There are usually three main governing documents that most nonprofit corporations have today—corporate articles, bylaws, and board policy. The corporate articles (or “articles of incorporation” or “corporate charter”) are a legal document filed with the state and should have only statutory requirements, such as name of organization, address, service agent, etc. That said, older articles sometimes have additional provisions, including ones touching on governance, such as who can serve as a director, board size, date of annual meeting, etc. If you are considering bylaws changes, make certain to get a copy of any corporate articles to make certain there are no provisions of concern or that conflict. Board policy tends to deal with issues the Board has control over, and often the Bylaws direct or make reference to Board policy concerning disciplinary procedures, election procedure, etc. That leaves the bylaws, which tends to be the highest governing document that members regularly consult.
If your parliamentary authority is Robert’s Rules of Order Newly Revised, the latest 12th Edition (released in 2020–see this article) provides that:
In general, the constitution or the bylaws—or both—of a society are the documents that contain its own basic rules relating principally to itself as an organization, rather than to the parliamentary procedure that it follows.
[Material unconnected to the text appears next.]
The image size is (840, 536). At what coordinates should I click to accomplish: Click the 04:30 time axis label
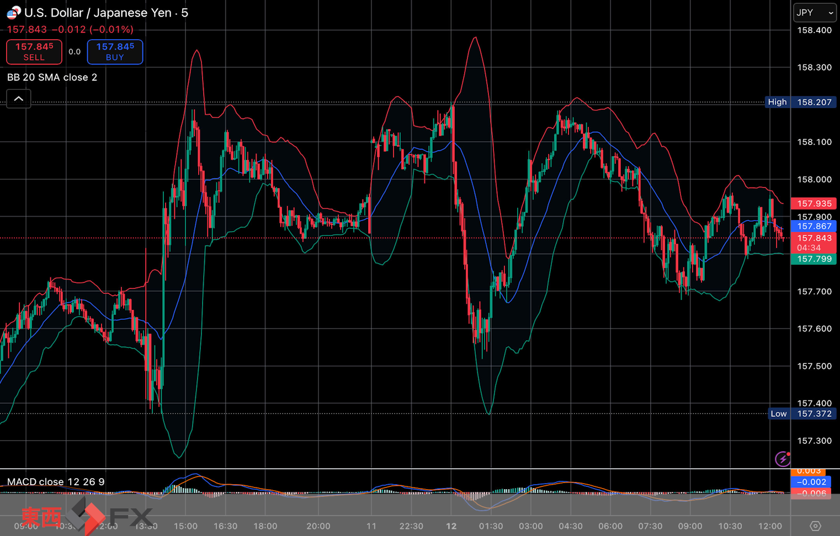click(x=570, y=526)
In the ordinary case, it is now the recommended practice that all of a society’s rules of this kind be combined into a single instrument, usually called the ‘bylaws,’ although in some societies called the ‘constitution’—or the ‘constitution and bylaws,’ even when it is only one document. The term bylaws, as used in this book, . . .
(2) defines the primary characteristics of the organization—in such a way that the bylaws serve as the fundamental instrument establishing an unincorporated society, or conform to the corporate charter if there is one;
(3) prescribes how the society functions; and
(4) includes all rules that the society considers so important that they (a) cannot be changed without previous notice to the members and the vote of a specified large majority (such as a two-thirds vote), and (b) cannot be suspended (with the exception of clauses that provide for their own suspension under specified conditions . . . .
RONR (12th ed.) 2:8.
I’ve been involved in many amendments to and revisions of governing documents. There is no “one size fits all” solution as organization are different as to purpose, membership, governance, politics, and personality. No one set of bylaws will fit all organizations. Good bylaws, like clothes, should fit the organization they are meant to serve. Without knowing the specifics of an organization and its needs, it’s difficult to say one process is “best” for reviewing and amending the bylaws. That said, organizations I have worked with that have been most successful with bylaws changes have been very orderly in their process. This requires more effort in planning, but assures that maximum involvement has been achieved and that no significant aspect has been overlooked. While an organization’s elected leaders and staff must make the final decision as to the best method, I recommend the following general process:
Initial Determination of Goals. There are different reasons for bylaws changes: to correct typos and layout; to clear up inconsistencies; to create a better bylaws structure; or to make structural changes to the organization. Only after the purpose behind the process is determined can a final timetable be completed (because structural changes to the organization or combining documents require far more effort than simply improving wording). Typically, simple word changes can be completed within a few months with minimal membership involvement. A substantial modification or revision to bylaws usually takes a minimum of nine months and should involve significant membership involvement.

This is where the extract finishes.